I had the same experience with the OTSBH. I am 5'3" and 110lbs so I technically fall into the regular/medium catagory, but it made my back hurt. Luckily there is a girl in my BFing support group who sells them for LLL. She brings them for parents to try, so I tried the small and presto, it was soooo much better. I even carried my three year old (35lbs) off the plane, through the airport, to the baggage claim, collected our baggage and to the street in the sling. Mind you I was pushing a stroller full of baggage and carseats at the time. My six month old (at the time) had to ride in the umbrella stroller, I'm not that talented







. While we were in Las Vegas I carried the baby in the sling for roughly six to eight hours a day with very little discomfort. I was the only person we saw with a sling, and you would think that no one had ever seen one before judging from the looks that I got.
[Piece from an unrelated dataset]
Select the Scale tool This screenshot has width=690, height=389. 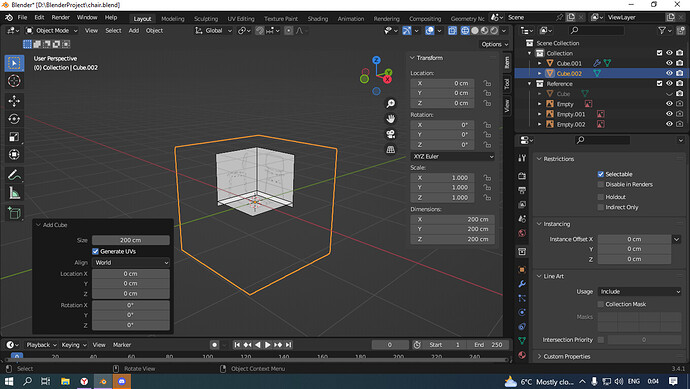point(14,137)
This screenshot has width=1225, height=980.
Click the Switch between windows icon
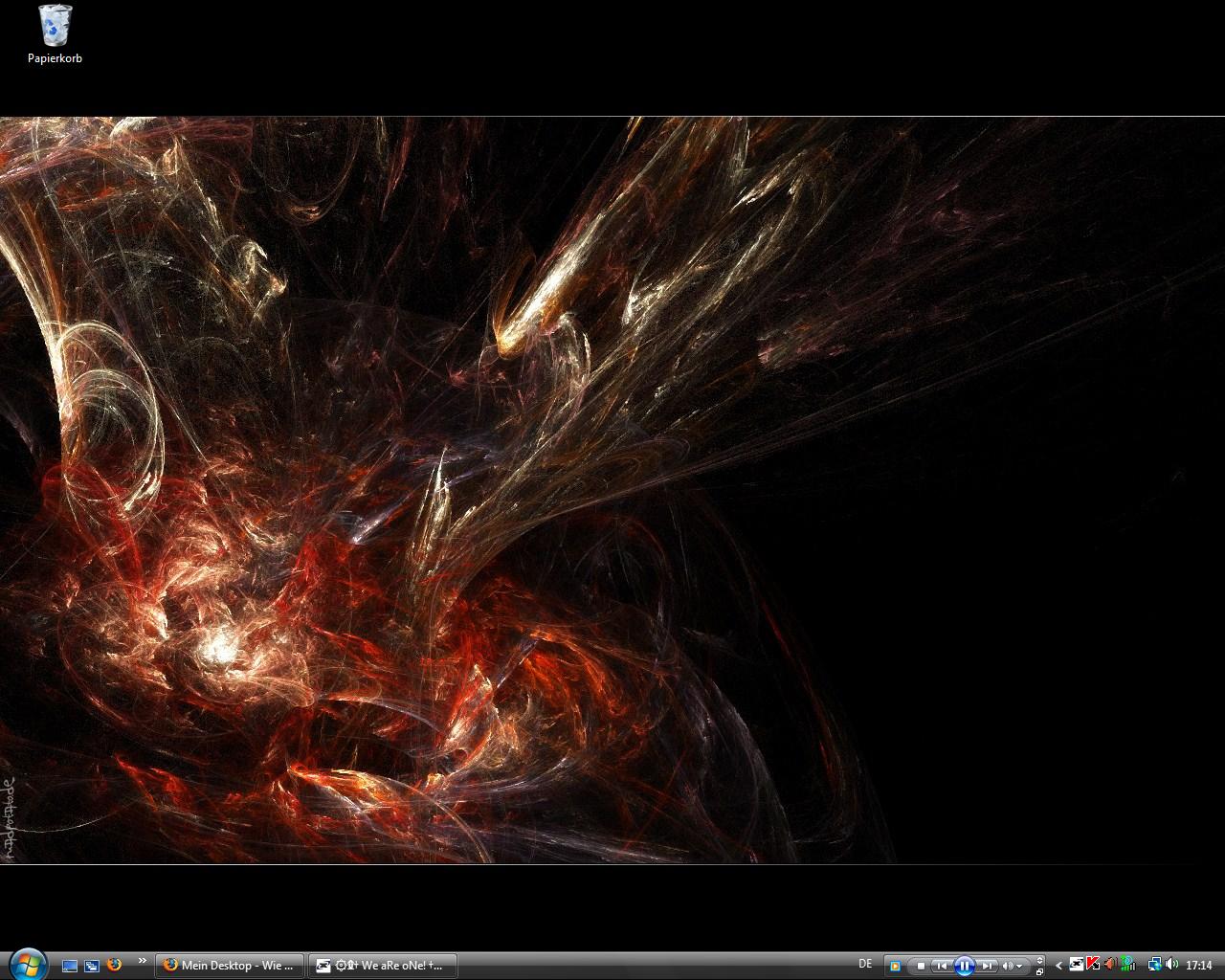coord(92,966)
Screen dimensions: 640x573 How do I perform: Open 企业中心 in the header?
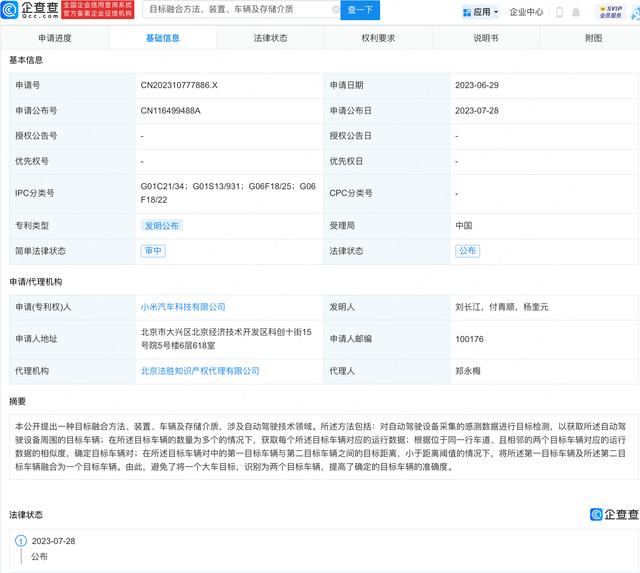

A question for those of you that use the Maya Pouch and the like -- how low do they ride if you are short? I am only 5'3" but I have long legs and am very short waisted (my hips and ribs are only a half an inch apart) and I'm afraid that the wrap would hang to my thighs.


----------



## Cindi (Nov 22, 2001)

Beth,
I am the same size as you--both height and weight, AND I'm short waisted too. I've tried the New Native pouches, all sizes...and even the xs hangs too low for my liking, (when turned to the back it hits my sacrum) but this is still unwashed and I will try washing and drying to see if that feels like a better fit. I really like my EnWrapture sling, custom made with my pick of fabric. If anyone would like this contact email me.

Cindi


----------



## WeaverAnn (Dec 19, 2001)

For anyone interested, the link for the CuddleKarrier is:

http://www.cuddlekarrier.com/

As I said, it works great for us!


----------



## Jish (Dec 12, 2001)

Cindi,

I almost got the New Native Baby carrier before I decided to go with the petite OTSBH, and now I'm glad I didn't.


----------



## kellyh (Jan 21, 2002)

Hi Everyone.
Just a quick question. I desperatley need a sling for Austin. He's 27 months and 30 lbs. He's been going thru this clingy thing , especially while I'm fixing dinner. He just constantly whants me to hold him. I want to but I only have 2 arms!!!
I "slung" him the whole first year and a half, but then he outgrew it, but I LOVED it!!! Can anyone please let me know where to get one?
Also, I don't think the backpack thing will work, cuz I'm alone with him alot of the time, and it might be to difficult to get in and out.
Thanks for your help








Kelly
Austin's mommy (11-23-99)


----------



## Geee (Dec 23, 2001)

Sorry, I don't know of a "toddler" sling.
However, I use the OTSBH still with my 30 lb.-15 mo DS!
I must say it is *challenging* for my body to do this, and I'm trying not to carry him as much, so I would also LOVE to hear about a toddler sling that somehow made it easier to hold a solid baby!
Deanna


----------



## Zoepie (Feb 9, 2002)

What about the baby trekker.
Read about it at www.babytrekker.com

It is supposed to work for toddlers up to 40 pounds. I bought one for my dd just resently for hiking and going out and stuff. It is really comfortable for me and for her. The sling just got too un comfortable for me. And it is really easy to put on and take off on my own even on my back.
Michelle


----------



## Mallory (Jan 2, 2002)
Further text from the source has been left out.